Some reported a greater ability to empathize with their patients, while others were mentally and emotionally exhausted and suddenly found their jobs overwhelmingly difficult. Linda Mills, executive director of NYU’s Center on Violence and Recovery and a professor at the Silver School of Social Work, for example, was able to process her trauma from 9/11 in a useful way. Mills lives just blocks from Ground Zero and a piece of fuselage landed on the roof of her apartment building, displacing her family for several weeks after the incident. “My personal 9/11 experience allowed me to help others as a clinician [and became] the canvas for my own recovery and also for building my capacity to help others recover,” she says.
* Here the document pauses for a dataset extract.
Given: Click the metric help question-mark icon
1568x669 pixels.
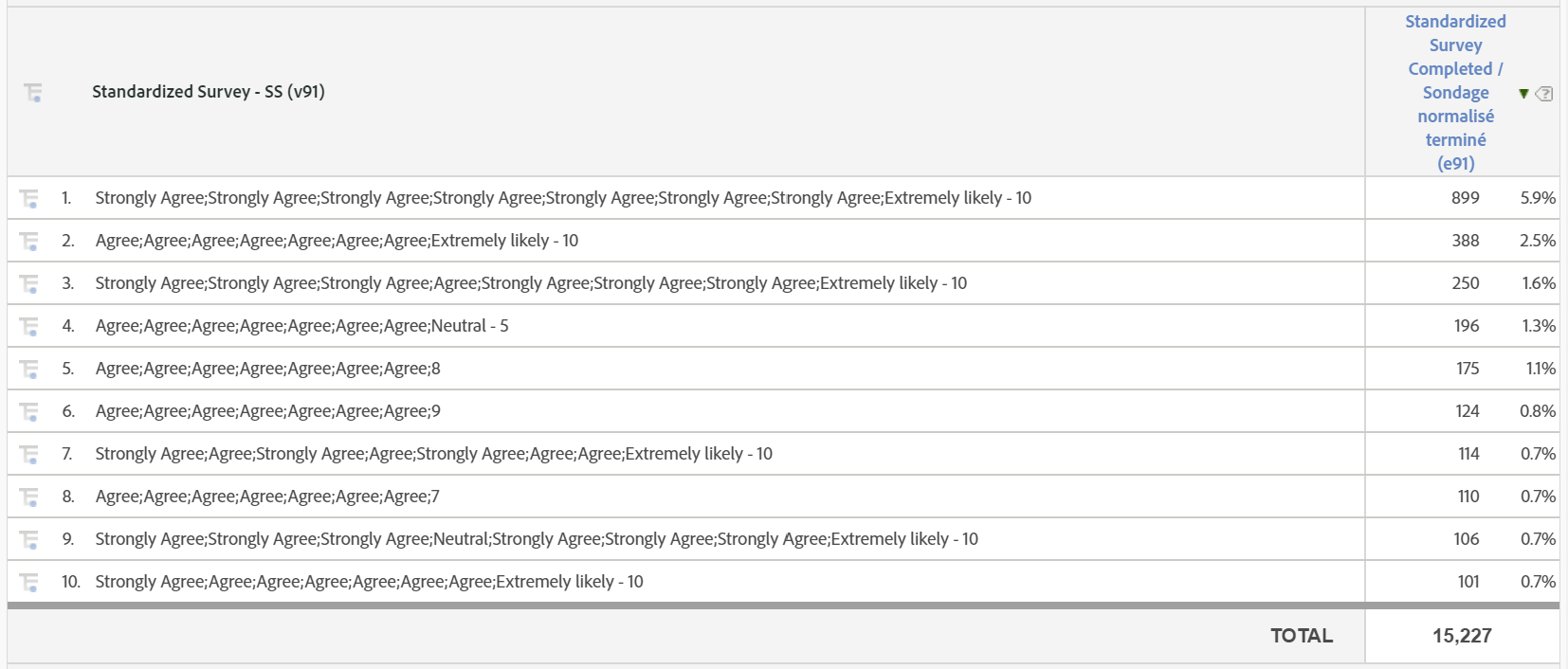Looking at the screenshot, I should (1544, 94).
One thing that concerned almost all the clinicians involved in the studies was their lack of formal disaster training and uncertainty about how to help victims of trauma. “We need to rethink our approach to teaching about trauma in our [social work] schools,” Tosone says. “It is an elective at this point, and it needs to be infused throughout the curriculum.” Briana Barocas, director of research at the Center on Violence and Recovery echoes this. In 2008, she was part of a team, along with Mills, that published a Public Safety Trauma Response study examining the support programs available to NYC police officers, including 9/11 first responders. They also surveyed mental-health professionals who provided crisis support to those officers at Ground Zero and found results similar to those of Tosone. “A lot of the clinicians we spoke to were grappling with their own reactions to the event and their own prolonged exposure,” Barocas says. “We found that clinicians providing disaster support require additional training and ongoing peer support.”

Tosone next plans to conduct a study in Israel in order to compare how the three environments differ in impact—New York City was an acute, man-made attack; New Orleans is chronically exposed to natural disasters; and Israel is at constant risk for man-made terror. These elements are key in figuring out why certain clinicians thrive under specific conditions. The research is especially timely, Tosone says, given the rise in prominent natural disasters over the past few years, including major earthquakes in Haiti, Chile, New Zealand, and Japan, as well as violent tornadoes in the southern United States. “I want to figure out how the clinicians who were traumatized but still able to do their jobs managed it,” Tosone says. “We do know that the first thing clinicians need to do is help themselves. Unless they do, they can’t help others.”